Listed entries below:
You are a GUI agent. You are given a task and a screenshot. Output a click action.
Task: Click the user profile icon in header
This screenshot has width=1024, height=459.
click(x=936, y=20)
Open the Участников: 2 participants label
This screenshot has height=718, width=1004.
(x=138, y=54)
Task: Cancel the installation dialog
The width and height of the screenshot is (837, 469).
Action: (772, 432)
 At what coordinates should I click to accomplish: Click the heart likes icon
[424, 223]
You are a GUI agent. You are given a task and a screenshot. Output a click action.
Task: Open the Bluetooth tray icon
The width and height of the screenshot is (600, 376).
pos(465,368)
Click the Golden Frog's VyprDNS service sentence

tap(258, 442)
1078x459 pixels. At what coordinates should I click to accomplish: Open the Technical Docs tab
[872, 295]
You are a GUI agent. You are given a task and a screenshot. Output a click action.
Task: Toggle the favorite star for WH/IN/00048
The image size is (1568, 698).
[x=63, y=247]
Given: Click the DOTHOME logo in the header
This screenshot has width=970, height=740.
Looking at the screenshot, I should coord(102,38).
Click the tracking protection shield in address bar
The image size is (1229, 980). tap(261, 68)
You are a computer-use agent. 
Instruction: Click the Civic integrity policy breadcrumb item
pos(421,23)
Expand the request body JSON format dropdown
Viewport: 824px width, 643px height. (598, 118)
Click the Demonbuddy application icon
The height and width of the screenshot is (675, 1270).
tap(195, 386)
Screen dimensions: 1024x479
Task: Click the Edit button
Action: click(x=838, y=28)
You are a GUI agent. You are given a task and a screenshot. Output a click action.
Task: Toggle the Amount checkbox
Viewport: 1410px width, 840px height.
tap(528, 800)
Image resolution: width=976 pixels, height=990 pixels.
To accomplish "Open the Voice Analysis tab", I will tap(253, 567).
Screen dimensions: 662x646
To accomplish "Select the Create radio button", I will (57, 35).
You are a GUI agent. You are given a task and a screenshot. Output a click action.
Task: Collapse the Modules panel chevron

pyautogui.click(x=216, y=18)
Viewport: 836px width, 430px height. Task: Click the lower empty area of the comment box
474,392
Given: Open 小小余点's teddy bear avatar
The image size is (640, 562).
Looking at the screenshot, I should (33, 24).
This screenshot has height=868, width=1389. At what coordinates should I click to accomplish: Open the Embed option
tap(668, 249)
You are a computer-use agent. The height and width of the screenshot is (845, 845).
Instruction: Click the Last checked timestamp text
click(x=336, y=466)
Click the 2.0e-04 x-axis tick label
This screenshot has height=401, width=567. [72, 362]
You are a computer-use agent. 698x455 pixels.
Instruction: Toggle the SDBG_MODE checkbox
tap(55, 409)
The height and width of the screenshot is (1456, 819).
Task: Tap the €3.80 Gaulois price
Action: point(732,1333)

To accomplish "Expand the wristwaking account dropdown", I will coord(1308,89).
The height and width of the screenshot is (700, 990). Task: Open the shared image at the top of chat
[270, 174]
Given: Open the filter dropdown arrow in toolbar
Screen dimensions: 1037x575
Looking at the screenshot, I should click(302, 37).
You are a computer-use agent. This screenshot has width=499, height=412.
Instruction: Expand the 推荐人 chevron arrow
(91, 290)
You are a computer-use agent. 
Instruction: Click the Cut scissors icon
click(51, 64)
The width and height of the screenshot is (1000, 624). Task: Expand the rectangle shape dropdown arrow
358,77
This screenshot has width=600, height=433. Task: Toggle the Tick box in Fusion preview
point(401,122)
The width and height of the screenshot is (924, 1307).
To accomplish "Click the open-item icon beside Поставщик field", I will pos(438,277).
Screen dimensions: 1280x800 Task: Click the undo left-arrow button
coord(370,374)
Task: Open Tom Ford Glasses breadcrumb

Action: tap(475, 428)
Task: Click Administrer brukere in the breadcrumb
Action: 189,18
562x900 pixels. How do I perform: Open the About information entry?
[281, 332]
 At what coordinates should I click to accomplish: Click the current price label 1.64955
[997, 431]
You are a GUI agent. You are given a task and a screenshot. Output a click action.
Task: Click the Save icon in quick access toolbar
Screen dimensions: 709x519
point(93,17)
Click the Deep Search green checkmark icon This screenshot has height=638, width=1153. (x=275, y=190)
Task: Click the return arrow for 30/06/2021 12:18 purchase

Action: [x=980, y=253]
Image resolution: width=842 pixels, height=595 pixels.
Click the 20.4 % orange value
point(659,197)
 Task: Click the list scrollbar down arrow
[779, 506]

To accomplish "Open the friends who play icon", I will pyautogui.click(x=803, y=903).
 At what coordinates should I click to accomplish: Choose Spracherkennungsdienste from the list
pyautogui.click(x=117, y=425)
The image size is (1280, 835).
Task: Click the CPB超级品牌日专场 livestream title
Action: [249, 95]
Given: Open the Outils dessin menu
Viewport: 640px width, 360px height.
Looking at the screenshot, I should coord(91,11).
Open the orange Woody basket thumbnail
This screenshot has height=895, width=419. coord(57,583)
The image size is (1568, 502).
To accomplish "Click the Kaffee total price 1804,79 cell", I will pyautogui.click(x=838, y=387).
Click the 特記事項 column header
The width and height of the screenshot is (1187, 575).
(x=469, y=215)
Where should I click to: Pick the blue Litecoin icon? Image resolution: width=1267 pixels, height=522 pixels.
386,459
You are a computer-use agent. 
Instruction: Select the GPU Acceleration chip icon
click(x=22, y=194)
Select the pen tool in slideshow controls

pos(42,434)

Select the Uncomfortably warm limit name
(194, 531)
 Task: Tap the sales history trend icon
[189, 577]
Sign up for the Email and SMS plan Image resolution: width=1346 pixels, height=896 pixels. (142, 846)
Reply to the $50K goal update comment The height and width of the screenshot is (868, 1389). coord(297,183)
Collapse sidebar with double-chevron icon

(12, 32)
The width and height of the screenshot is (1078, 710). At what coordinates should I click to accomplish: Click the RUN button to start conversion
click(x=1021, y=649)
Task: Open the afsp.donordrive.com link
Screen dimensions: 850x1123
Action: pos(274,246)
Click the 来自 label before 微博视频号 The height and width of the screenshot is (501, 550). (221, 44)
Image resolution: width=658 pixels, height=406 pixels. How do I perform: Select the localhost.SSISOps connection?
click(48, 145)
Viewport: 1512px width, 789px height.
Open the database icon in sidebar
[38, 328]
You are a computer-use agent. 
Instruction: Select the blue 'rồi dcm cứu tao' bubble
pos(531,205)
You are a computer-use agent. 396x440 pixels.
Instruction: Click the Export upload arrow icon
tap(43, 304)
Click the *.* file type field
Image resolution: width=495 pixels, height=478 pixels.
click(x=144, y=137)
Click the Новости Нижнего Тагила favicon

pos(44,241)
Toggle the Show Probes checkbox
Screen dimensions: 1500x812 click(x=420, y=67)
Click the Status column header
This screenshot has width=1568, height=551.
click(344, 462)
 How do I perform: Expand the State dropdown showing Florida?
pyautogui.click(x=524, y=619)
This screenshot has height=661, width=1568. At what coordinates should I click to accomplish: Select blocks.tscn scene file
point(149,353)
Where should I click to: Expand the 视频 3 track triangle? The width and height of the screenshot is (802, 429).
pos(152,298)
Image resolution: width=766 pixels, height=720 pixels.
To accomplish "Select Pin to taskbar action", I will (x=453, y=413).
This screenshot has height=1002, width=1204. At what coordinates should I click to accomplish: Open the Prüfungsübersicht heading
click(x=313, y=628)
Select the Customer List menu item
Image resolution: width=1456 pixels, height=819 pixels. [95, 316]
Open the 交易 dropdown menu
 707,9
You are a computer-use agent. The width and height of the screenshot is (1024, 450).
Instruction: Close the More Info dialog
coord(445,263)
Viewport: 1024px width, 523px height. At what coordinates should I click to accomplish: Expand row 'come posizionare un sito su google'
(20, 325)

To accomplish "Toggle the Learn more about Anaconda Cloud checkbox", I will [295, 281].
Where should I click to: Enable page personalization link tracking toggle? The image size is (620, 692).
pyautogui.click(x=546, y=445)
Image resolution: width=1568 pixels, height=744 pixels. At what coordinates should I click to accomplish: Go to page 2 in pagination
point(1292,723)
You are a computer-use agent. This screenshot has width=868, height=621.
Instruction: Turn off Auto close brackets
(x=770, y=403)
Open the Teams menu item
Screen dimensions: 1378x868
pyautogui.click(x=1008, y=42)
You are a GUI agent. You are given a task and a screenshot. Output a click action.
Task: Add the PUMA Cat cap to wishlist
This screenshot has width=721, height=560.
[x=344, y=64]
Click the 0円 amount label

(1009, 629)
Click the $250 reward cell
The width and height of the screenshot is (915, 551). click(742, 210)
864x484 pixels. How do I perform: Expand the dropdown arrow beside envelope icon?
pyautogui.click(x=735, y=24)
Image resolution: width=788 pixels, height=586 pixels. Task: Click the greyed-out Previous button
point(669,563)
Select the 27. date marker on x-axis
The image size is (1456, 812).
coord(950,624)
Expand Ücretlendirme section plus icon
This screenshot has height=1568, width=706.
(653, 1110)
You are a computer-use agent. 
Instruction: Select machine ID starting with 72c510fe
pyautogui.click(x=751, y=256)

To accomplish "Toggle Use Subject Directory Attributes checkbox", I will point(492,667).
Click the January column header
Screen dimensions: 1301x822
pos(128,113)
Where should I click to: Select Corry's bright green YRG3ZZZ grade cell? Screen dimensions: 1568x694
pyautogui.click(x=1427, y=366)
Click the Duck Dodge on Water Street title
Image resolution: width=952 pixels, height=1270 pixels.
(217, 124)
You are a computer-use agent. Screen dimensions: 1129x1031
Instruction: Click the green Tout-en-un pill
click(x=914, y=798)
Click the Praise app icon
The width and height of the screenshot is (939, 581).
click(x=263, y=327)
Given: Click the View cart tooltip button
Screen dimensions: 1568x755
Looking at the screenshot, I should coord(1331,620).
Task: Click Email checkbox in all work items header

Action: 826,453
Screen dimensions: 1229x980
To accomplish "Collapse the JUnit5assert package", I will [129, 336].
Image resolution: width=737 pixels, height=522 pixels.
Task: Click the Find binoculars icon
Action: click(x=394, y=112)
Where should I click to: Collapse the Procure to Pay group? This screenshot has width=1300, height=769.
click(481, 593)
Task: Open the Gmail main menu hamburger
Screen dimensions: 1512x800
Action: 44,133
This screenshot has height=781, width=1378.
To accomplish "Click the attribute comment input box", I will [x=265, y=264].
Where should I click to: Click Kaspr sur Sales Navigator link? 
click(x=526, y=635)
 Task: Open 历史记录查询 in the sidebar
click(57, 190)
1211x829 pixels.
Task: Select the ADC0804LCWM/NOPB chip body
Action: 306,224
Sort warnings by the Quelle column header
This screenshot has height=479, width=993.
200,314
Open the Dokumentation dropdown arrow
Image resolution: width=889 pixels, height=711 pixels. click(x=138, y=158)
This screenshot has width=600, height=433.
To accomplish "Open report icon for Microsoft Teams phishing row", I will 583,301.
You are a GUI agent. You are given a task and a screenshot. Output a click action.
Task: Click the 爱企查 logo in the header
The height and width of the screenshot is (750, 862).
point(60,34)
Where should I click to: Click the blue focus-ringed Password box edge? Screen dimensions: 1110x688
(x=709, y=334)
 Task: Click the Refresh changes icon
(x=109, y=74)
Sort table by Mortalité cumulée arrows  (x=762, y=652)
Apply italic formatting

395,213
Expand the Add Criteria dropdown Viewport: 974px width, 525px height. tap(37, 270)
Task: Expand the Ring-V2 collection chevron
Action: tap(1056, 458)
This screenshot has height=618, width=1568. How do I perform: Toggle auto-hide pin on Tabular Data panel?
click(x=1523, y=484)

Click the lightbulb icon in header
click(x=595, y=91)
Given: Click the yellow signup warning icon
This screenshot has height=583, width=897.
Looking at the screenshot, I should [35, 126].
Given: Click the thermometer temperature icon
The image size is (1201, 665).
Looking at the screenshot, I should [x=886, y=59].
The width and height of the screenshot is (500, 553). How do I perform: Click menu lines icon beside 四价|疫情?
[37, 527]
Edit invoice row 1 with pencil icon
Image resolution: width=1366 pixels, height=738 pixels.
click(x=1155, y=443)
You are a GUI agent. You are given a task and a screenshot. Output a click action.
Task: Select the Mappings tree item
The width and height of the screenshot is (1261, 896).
End of Listed entries.
## What the task requires
Search the records for the string "toolbar", and copy every line that holds it.

## Solution for this task
Given: Open the filter dropdown arrow in toolbar
Task: Click the Save icon in quick access toolbar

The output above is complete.